17 novembre 2006 5 17 /11 /novembre /2006 18:48
ENTRE CORPS ET MIROIR

Exemple type de la mise en abîme, l’œuvre de Marivaux fait jouer des comédiens qui interprètent des personnages jouant eux-mêmes un rôle. La prétendue endosse l’identité de sa servante qui devient la maîtresse. Le prétendu se met à la place du valet devenu patron. Pour incarner cette intrigue archi-classique, Dominique Serron a imaginé une mise en scène dans laquelle les corps disent ce que tait la parole.

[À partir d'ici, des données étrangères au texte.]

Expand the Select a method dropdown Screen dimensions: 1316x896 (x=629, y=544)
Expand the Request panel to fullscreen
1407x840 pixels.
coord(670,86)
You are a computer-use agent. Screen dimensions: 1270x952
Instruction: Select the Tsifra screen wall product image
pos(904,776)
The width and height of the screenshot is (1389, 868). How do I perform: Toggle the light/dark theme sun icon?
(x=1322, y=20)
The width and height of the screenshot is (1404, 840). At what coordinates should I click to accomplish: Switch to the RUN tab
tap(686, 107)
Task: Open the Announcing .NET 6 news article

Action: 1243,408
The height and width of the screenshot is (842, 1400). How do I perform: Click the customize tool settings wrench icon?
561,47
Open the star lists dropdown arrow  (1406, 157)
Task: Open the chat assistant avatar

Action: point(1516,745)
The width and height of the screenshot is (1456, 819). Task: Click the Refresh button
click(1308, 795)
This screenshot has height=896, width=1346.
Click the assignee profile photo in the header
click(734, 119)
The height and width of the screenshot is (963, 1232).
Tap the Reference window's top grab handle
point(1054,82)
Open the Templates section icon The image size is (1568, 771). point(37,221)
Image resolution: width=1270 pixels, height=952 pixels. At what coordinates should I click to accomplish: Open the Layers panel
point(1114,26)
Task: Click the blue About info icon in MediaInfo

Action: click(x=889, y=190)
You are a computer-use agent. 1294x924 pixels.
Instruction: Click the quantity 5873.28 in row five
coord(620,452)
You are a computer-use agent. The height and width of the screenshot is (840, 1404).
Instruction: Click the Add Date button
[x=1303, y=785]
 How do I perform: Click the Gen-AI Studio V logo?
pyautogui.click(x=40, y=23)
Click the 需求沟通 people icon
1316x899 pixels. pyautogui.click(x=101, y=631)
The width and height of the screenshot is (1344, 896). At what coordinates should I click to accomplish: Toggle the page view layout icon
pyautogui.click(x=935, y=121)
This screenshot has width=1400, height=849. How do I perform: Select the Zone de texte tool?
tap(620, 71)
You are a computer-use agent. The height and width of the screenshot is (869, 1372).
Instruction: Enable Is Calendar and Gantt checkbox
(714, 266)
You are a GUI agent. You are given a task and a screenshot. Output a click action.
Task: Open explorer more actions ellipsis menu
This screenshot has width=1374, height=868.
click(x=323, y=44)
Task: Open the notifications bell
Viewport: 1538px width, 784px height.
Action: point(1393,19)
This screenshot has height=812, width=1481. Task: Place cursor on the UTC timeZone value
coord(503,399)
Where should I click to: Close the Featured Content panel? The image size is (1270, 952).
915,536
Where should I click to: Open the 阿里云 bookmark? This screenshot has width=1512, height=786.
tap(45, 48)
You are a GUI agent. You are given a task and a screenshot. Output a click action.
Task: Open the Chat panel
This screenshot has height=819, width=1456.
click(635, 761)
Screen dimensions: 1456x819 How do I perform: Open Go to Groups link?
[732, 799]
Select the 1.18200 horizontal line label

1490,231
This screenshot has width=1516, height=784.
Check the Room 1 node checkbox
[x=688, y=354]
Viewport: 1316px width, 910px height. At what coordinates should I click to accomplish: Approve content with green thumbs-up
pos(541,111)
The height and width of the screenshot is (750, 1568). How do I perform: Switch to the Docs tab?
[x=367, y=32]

L’action se passe dans les coulisses d’un théâtre, là où pendent les costumes, où sont allumés les miroirs du maquillage, où s’alignent les chaussures, où trône côté jardin une mini-régie son. Le public se retrouve dans l’intimité des interprètes. Il décèle leurs manies. Il assiste à leur échauffement. Il les voit répéter leurs mouvements, leurs gestes. Il les suit lorsqu’ils revêtent la personnalité qu’ils vont représenter. Du coup, il devient aussi celui qui sait, tout comme Orgon le père et Mario le frère savent que Silva la fille, Dorante le fiancé, Lisette la soubrette et Bourguignon le domestique ont interchangé leurs identités.
 Photo © Daniela Ginevro

Sans que le texte de Marivaux soit altéré, le parti pris de Serron consiste à accorder au corporel un discours visuel qui accompagne celui de l’auteur. Des chorégraphies expriment le non-dit du désir physique, les hésitations, les complicités qui lient entre eux ceux qui sont au courant des subterfuges. Leurs musiques rappellent au passage que le jeu de la séduction est intemporel, puisqu’elles viennent aussi bien des siècles passés que d’aujourd’hui.

Une multitude de détails aident à la perception. L’usage répété de sièges différents induit le poids de la hiérarchie sociale. La robe de Lisette laisse percer la mascarade car elle a pour fonction de masquer le devant en laissant derrière voir un autre habit plus ordinaire. Les accessoires traditionnels de la bonne permettent à Silvia d’esquisser une parodie de strip-tease, c’est-à-dire de mise à nu des stratagèmes. L’inventivité ne se dément à aucun moment. Sans pour autant que les effets soient grossis. La subtilité l’emporte avec une élégance particulière. Apparaissent avec évidence les faussetés du jeu social. Se décode en filigrane la théorie que les unions entre personnes d’origine différente ont peu de chances d’aboutir, qu’il existe une sorte de fatalité culturelle qui préside à la rencontre des êtres puisque, quoi qu’on fasse, on ne trouve, selon Marivaux, affinités qu’avec des gens semblables.

Michel VOITURIER (Lille)

Le Jeu de l’amour et du hasard, de Marivaux
Mise en scène : Dominique Serron
Scénographie et costumes : Christine Mobers
Travail vocal : Cecilia Kankonda
Lumières : Xavier Lauwers
Interprétation (en alternance) : France Bastoen, Stéphanie Bisot (Silvia), Joëlle Franco, Laure Voglaire (Lisette), François Houart, Luc Van Grundenbeeck (Orgon), Stéphane Fenocchi, Jean-François Rossion (Mario), Patrick Brüll, Laurent Capelluto (Dorante), Toni D’Antonio, Fabrizio Rongione (Bourguignon)
Production : Infini Théâtre/Théâtre de Namur

En tournée en Belgique : le 18 novembre au Foyer culturel de Saint-Ghislain, le 21 au Centre régional de Dinant, le 23 au Forum des Pyramides à Welkenraedt, le 28 à la salle Baudouin IV de Braine-le-Comte, le 1 décembre au Foyer culturel de Péruwelz, le 5 à la MJC de Comines, le 7 à la INDSC de Beauraing, le 19 en la salle Écho d’Avignon à Viroinval, le 11 janvier au Centre culturel de Dinant, le 18 à Sivry-Rance, le 19 à Floreffe, du 20 au 23 au Centre culturel de La Louvière, du 25 au 27 au Staquet de Mouscron, le 2 février au Palace à Ath, du 5 au 10 à Ottignies, les 12 et 13 à Arlon, du 15 au 17 à Herve, les 19 et 20 à Haguenau, du 28 février au 2 mars au Centre culturel de Huy, le 3 à Sprimont, le 17 à Aiseau-Presles. En France : le 15 décembre à La Seyne-sur-Mer, du 19 au 23 mars à Clermont-Ferrand, le 10 avril à Caudry.